● GEGEVEN OPDRACHT A
Herhaal woordelijk het deel van de tekst over de vergoedingsvordering tegen de Staat vanaf "De Staat heeft" tot en met "van niet (ECLI:NL:RBDHA:2023:17600).".
● GEGEVEN OPDRACHT B
Zet de tekst over de vergoedingsvordering tegen de Staat voort na de laatste zin die er staat.

Het vergoeden van nadeel?

Aanbestedingsrecht en contractenrecht

Geschreven door: mr. Charissa Smith

De Staat heeft een dienstverleningsovereenkomst gesloten met een marktpartij over het leveren en onderhouden van mobiele decontaminatie-, wc,- en handenwasunits die nodig zijn bij het ruimen van bedrijven in het kader van dierziektebestrijding. De marktpartij is door de Staat veel vaker ingezet dan zij bij het sluiten van de dienstverleningsovereenkomst had verwacht. De marktpartij is om die reden een procedure tegen de Staat gestart, waarin zij op grond van dwaling, onvoorziene omstandigheden dan wel de redelijkheid en billijkheid een vergoeding van de Staat vordert. Is de Staat gehouden om het geleden nadeel te vergoeden? De Rechtbank Den Haag oordeelt van niet (ECLI:NL:RBDHA:2023:17600).

● BRONGEGEVENS

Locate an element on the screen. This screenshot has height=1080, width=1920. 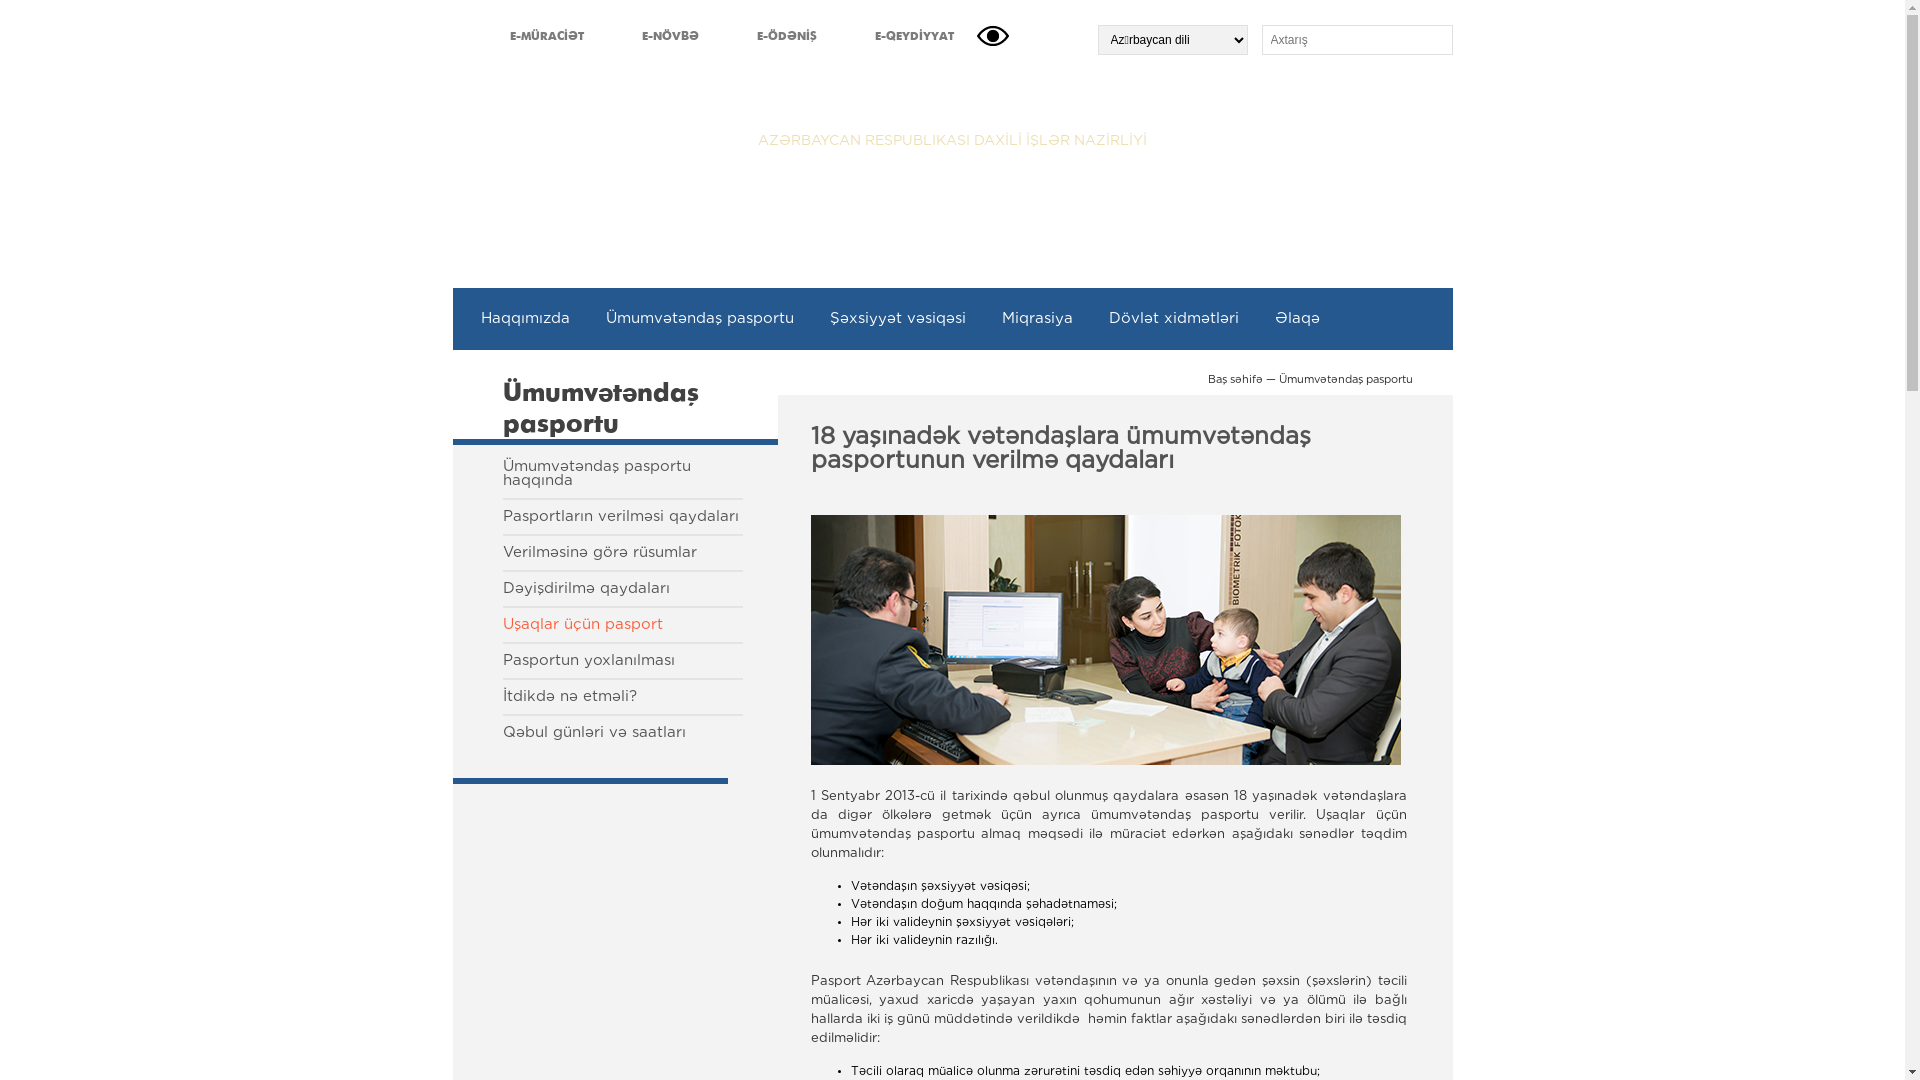
'Miqrasiya' is located at coordinates (1037, 318).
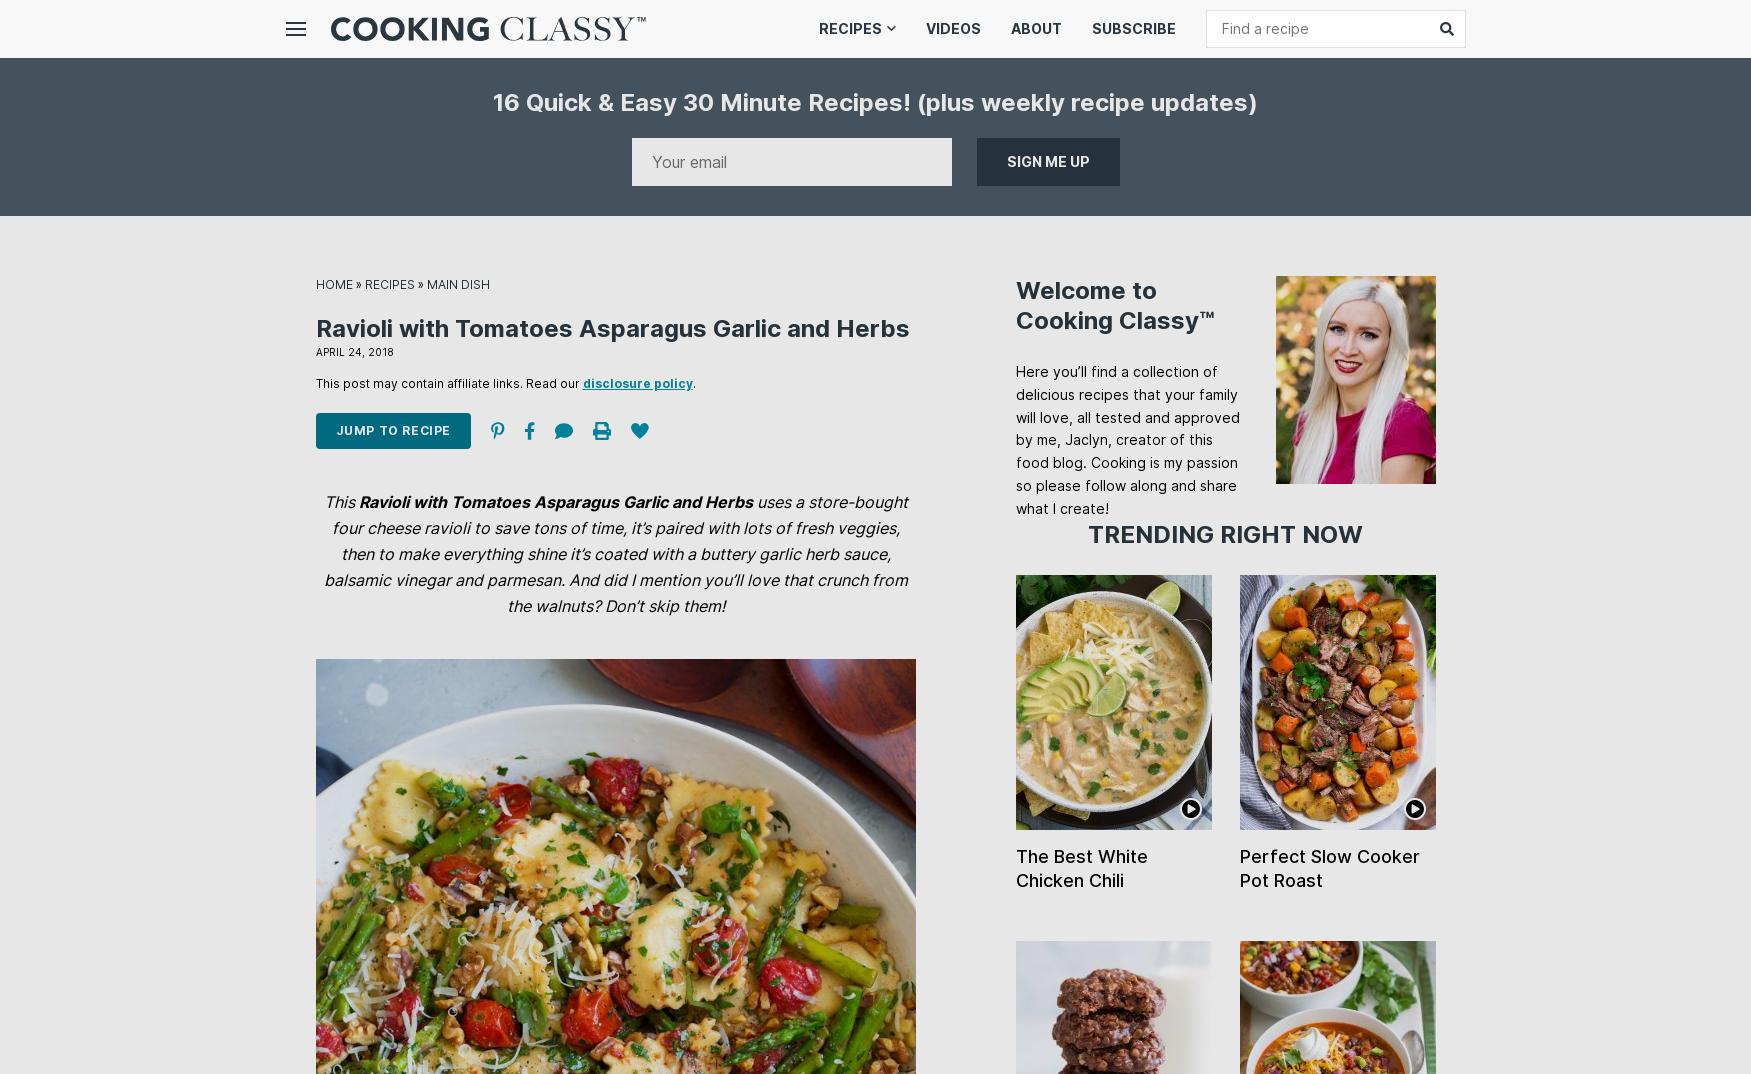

● RESULTAAT OPDRACHT A
De Staat heeft een dienstverleningsovereenkomst gesloten met een marktpartij over het leveren en onderhouden van mobiele decontaminatie-, wc,- en handenwasunits die nodig zijn bij het ruimen van bedrijven in het kader van dierziektebestrijding. De marktpartij is door de Staat veel vaker ingezet dan zij bij het sluiten van de dienstverleningsovereenkomst had verwacht. De marktpartij is om die reden een procedure tegen de Staat gestart, waarin zij op grond van dwaling, onvoorziene omstandigheden dan wel de redelijkheid en billijkheid een vergoeding van de Staat vordert. Is de Staat gehouden om het geleden nadeel te vergoeden? De Rechtbank Den Haag oordeelt van niet (ECLI:NL:RBDHA:2023:17600).

● RESULTAAT OPDRACHT B
Feiten

De Staat heeft op 11 maart 2020 de marktpartij uitgenodigd om een offerte in te dienen in een aanbestedingsprocedure voor het leveren van bovengenoemde diensten bij het ruimen van bedrijven in het kader van dierziektebestrijding. In de aanbestedingsleidraad is aangegeven dat de inzet van de marktpartij alleen nodig is op het moment dat er een uitbraak is van een dierziekte, plantenziekte of calamiteit. De geraamde opdrachtwaarde is een indicatie. Aan deze geraamde waarde kunnen geen rechten worden ontleend. Daarnaast is aangegeven dat de geraamde waarde is gebaseerd op actuele kennis en inzichten van dat moment. De marktpartij en andere inschrijvers hebben geen verdere vragen gesteld over de aanbestedingsdocumenten. Er is geen Nota van Inlichtingen opgesteld. De opdracht is vervolgens gegund aan desbetreffende markpartij. Op 28 oktober 2020 breekt de vogelgriep uit en corona bij nertsen.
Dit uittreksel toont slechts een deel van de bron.